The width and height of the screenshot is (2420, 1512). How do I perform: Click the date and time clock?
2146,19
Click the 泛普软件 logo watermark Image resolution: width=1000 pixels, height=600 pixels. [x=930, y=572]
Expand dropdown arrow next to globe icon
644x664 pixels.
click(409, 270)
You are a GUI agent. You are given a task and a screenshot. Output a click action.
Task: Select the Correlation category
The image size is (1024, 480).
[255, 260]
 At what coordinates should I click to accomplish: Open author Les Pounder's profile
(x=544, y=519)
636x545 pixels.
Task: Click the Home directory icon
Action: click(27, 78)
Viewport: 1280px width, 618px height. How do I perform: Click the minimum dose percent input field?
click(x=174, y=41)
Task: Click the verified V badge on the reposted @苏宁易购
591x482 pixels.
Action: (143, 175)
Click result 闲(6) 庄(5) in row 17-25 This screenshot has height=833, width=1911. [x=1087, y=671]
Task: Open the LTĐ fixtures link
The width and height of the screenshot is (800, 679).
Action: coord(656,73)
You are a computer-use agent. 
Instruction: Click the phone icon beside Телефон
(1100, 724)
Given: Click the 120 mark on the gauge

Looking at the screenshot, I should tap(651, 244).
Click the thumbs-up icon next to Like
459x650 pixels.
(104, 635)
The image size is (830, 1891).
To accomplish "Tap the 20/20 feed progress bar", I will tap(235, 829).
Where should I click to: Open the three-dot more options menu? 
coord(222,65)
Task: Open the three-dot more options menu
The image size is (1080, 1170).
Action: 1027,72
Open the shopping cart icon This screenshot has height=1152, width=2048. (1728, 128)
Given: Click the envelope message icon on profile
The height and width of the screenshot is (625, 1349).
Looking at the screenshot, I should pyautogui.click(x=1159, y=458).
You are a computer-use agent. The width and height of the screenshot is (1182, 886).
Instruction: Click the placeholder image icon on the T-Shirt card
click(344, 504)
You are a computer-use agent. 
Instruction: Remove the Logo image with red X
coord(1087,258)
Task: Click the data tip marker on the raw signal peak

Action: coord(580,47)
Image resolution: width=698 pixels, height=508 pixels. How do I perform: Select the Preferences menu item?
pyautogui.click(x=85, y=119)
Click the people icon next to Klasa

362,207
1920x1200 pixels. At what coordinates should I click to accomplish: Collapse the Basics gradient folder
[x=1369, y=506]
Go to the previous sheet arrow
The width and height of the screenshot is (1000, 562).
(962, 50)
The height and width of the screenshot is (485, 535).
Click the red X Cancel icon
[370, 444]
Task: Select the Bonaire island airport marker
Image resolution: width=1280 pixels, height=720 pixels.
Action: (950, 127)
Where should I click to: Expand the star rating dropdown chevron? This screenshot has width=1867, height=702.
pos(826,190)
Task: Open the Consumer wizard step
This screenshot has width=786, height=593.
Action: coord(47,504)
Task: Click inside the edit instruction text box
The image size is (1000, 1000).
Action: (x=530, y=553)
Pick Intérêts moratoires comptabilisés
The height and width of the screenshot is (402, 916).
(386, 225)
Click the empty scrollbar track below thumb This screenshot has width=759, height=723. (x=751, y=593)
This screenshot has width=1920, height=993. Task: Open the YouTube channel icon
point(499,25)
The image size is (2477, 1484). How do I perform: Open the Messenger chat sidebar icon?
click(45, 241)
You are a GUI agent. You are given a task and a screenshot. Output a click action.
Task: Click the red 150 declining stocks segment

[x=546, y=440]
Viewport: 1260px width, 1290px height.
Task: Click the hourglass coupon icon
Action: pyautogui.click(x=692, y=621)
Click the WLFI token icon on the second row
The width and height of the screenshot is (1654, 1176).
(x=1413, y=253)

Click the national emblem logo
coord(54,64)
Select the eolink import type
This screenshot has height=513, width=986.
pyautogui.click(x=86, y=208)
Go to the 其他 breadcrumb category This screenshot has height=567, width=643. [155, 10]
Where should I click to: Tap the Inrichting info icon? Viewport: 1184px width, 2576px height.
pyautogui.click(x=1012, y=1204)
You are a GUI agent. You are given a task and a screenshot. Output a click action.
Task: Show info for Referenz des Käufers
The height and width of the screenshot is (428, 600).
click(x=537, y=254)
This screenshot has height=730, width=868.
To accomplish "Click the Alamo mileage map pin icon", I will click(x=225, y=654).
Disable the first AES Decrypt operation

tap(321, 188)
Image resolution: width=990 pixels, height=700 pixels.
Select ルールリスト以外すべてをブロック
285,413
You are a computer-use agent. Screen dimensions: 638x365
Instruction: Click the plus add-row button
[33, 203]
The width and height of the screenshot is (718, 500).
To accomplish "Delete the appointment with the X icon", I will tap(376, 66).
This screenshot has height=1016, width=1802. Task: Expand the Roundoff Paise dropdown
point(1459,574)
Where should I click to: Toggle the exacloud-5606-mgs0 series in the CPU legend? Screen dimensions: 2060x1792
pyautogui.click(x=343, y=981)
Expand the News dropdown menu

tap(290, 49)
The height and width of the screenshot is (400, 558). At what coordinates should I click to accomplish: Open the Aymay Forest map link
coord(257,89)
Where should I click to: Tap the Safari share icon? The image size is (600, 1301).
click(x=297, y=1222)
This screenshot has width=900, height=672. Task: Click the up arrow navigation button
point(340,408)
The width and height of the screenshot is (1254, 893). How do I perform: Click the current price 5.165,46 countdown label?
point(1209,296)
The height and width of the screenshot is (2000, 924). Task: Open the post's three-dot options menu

++++++++++++++++++++

# What to work on:
Arrange the rows in the part that opens with the line containing "Image resolution: width=990" and closes with the line containing "pyautogui.click(x=343, y=981)" as a two-column CSV with the header columns text and answer. Put each row's text and its answer in one quoted field each, with line breaks turned into spaces.

# Task solution:
text,answer
"Image resolution: width=990 pixels, height=700 pixels. Select ルールリスト以外すべてをブロック","285,413"
"You are a computer-use agent. Screen dimensions: 638x365 Instruction: Click the plus add-row button","[33, 203]"
"The width and height of the screenshot is (718, 500). To accomplish ""Delete the appointment with the X icon"",","I will tap(376, 66)."
"This screenshot has height=1016, width=1802. Task: Expand the Roundoff Paise dropdown","point(1459,574)"
"Where should I click to: Toggle the exacloud-5606-mgs0 series in the CPU legend? Screen dimensions: 2060x1792","pyautogui.click(x=343, y=981)"